昨日は午後出かける前に、義母を花見に連れ出した。
ほんの一年前にはまだしっかりしていた義母なのに、今は頻繁に過去に戻ってしまっている。その過去も、30年前だったり50年前だったりで、ちっとも安定していない。
日常の記憶は全然ダメで、ついさっきした事をもう忘れている。息子の現在の姿も覚えていない。そして同じ質問を2分おきに繰り返している始末だ。

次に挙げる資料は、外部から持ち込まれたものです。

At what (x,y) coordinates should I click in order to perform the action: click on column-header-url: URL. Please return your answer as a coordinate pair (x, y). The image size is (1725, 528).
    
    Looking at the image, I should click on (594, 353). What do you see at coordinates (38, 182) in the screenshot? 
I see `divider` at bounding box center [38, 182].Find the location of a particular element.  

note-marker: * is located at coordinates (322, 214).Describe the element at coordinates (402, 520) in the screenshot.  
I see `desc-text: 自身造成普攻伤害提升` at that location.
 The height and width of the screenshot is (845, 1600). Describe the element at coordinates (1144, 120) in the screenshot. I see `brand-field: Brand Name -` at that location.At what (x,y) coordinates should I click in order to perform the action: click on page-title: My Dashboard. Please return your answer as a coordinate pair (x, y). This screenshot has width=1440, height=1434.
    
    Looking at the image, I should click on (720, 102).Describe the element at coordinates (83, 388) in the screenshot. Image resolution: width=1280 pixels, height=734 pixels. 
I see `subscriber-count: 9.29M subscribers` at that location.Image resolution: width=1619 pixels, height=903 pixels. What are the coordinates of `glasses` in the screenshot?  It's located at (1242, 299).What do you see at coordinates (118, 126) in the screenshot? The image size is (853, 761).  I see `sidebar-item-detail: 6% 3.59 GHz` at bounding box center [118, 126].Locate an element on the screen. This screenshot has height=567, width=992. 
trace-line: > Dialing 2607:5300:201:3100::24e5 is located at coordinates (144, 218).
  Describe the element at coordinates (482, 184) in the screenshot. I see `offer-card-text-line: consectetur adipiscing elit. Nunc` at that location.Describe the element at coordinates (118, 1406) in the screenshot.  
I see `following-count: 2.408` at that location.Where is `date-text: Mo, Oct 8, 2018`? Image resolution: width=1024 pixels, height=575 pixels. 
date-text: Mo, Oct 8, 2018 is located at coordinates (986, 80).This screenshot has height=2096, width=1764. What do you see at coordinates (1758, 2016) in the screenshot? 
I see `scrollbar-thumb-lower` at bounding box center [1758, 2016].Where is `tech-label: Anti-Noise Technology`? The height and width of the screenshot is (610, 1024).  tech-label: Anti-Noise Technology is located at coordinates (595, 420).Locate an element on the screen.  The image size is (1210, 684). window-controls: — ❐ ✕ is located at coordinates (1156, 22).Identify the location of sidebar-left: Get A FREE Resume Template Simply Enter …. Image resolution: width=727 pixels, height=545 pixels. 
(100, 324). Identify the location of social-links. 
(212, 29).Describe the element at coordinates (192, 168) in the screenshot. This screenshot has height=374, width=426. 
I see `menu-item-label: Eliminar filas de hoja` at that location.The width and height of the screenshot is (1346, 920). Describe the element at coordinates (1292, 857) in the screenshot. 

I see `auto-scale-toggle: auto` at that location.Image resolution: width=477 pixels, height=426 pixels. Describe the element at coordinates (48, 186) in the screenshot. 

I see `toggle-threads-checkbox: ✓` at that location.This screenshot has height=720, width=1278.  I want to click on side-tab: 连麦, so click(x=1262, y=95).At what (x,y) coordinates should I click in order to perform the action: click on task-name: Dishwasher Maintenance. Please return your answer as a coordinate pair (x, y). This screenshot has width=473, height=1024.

突然正気に戻った(そういう時もある)本人曰く「忘れちゃうんじゃないんだよ。忘れちゃうっていうことは一回頭の中に入るんだから。そうじゃなくて頭の中に入る所が駄目になってる」
妙に感心してしまった。
それでも不思議なもので、桜花の美しさは見たあと30分くらい経ってもはっきりと覚えていた。思い出すよすがにしようと、イベント時にはいつも写真を撮る事にしているが、それが無くても花見の事は多分覚えていられると思う。桜花の底力は凄いなと思った事だった。
見に行った場所はネットで探した。川沿いに桜並木が続く場所で、人があまりいなくて結構な穴場だった。来年も多分ここに連れてくることになるとは思うが、認知症はどのくらい進んでいるだろうか。
強風のせいだろう、桜の花が付いた小枝があちこちに落ちていた。それを義母と拾い集めながら、色々な事を考えた。ひとの一生もあっという間だろう。色々な価値観の人とぶつかる事もあると思う。でも、人生はとても短い。自分の小説で書いた「カウントダウン寸前の河合耆三郎」のように、誰かの目には間違って見えようが「こういう風にしか生きられない」自分の道を手探りで進むしかない。
そんな結論に達し、応援して下さる読者の皆様、編集者の皆様に深く感謝した花見でした。